Diesel rebates and social media: Recent posts to social media started a string of negative comments.
Should there be cash rebates on Diesel sales? Why are some Sasol Filling Stations apparently offering rebates and others are not? What is the Diesel price supposed to be?
A recent post on the Facebook page “Secunda en sy mense praat saam” started a whole debate on the issue of so-called rebates. This Facebook page is managed by The Bulletin.
Here is the post (translated into English):
“This past Monday I filled with DIESEL at a Sasol Filling Station, Pretoria. After I have paid, the petrol attendant says that I should just wait for my refund and walk away. The driver then walked up with cash and placed it in my hand which I was very surprised about. I ask him about it, and he says it is an initiative of Sasol National to repay customers 30 cents per litre and it has been in force since the beginning of the covid pandemic. Have any of you had the same experience?”
This post caused quite a stir in Govan Mbeki with people complaining about never having received any monies as rebates. Some even want to support the Pretoria Filling Station from now on.
Here are some of the comments from the Facebook post. (Some quotes are translated from Afrikaans)
- Nope, and I only fill with Sasol.
- No never received and will not
- Someone knows something we did not know. But may the owners of Sasol garages who do give it to the people be an example to those who are greedy for money. Bless them.
- At *Filling Station I know you get money back on your *-card, 15c n liter and I already have over R100 on my card wish the others want to do the same
- Definitely not, now who takes the money if we do not get it. Someone gets rich.
- No, the first time I heard about it, I was already rich.
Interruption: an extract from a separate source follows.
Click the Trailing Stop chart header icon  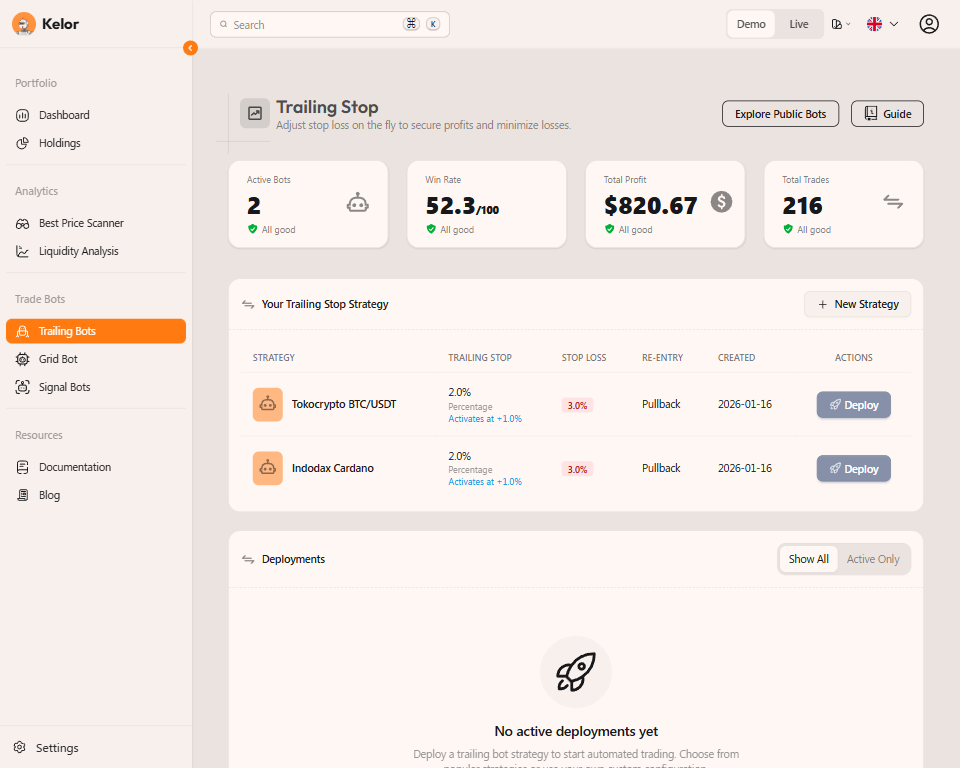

- I think we should all go to Sasol garage to ask the drivers why we do not get the money. We will have to stand together otherwise we will be laughed off
- It will also only be on diesel that there is refund, if we are lucky. Petrol’s price has been set and such incentives will never be paid for it, there is legislation against it
- This is Secunda here you will not find it. May that owner be blessed …
- I already received few Rand back, because the pumps were not adjusted on a Wednesday morning when the price came down, but only 30c per liter. Aikona !! Sad that our loyalty is not also rewarded
What is clear is that most people are uninformed about the Diesel price structures and what it is at the various Filling Stations, not only in Secunda but countrywide.
The Bulletin spoke to several people regarding the rebate.
Louisa Van Niekerk, manager at the Sasol Value Filling Station explained that their prices already include all the rebates and discounts that is possible to pass on to the consumers.
The price at the filling station in question is R17,55 and the price at the Sasol Value Filling Station is R16,37/litre (10ppm). This makes the difference a whopping R1,18 cheaper than the Filling Station in Pretoria.
The Diesel in Secunda also varies quite a bit. The Bulletin visited three other brands to verify their prices on Diesel.
This is what we found (brand names are withheld) at two other filling stations
- Filling Station 1: R17,53
- Filling Station 2: R16,93
It is clear that the facts were not verified when posting and commenting on the Facebook page.
It is easy to post to Facebook and other social media pages about experiences, but one has to consider all the facts first. What would the effects be of the uninformed posts to social media? What effect would this have on businesses and people’s perception of those businesses?
Please ensure that one has all sides of the story before posting. This applies to fake news as well.
Here are some tips to save fuel:
- Close the car windows when driving. An open window creates a drag that increases fuel consumption by as much as 20 percent. For a person who spends R100 a week on petrol, a 20 percent saving could mean saving R20 a week, which adds up to R80 a month;
- Use multigrade oil in your engine because it reduces drag;
- Service your car regularly;
- Use a logbook to record your fuel purchases and kilometre travelled to set new economic goals and to spot radical differences in the performance of your vehicle due to mechanical malfunction;
- Establish lift clubs;
- Switch to radial-ply tyres because they offer less rolling resistance and longer life than the cross-ply variety;
- Avoid driving with under-inflated tyres because a tyre pressure that is too low not only increases consumption, but also markedly reduces a tyre’s life;
- Avoid stop-start driving;
- Accelerate slowly; and
- Do not speed, the faster you drive the more petrol you use.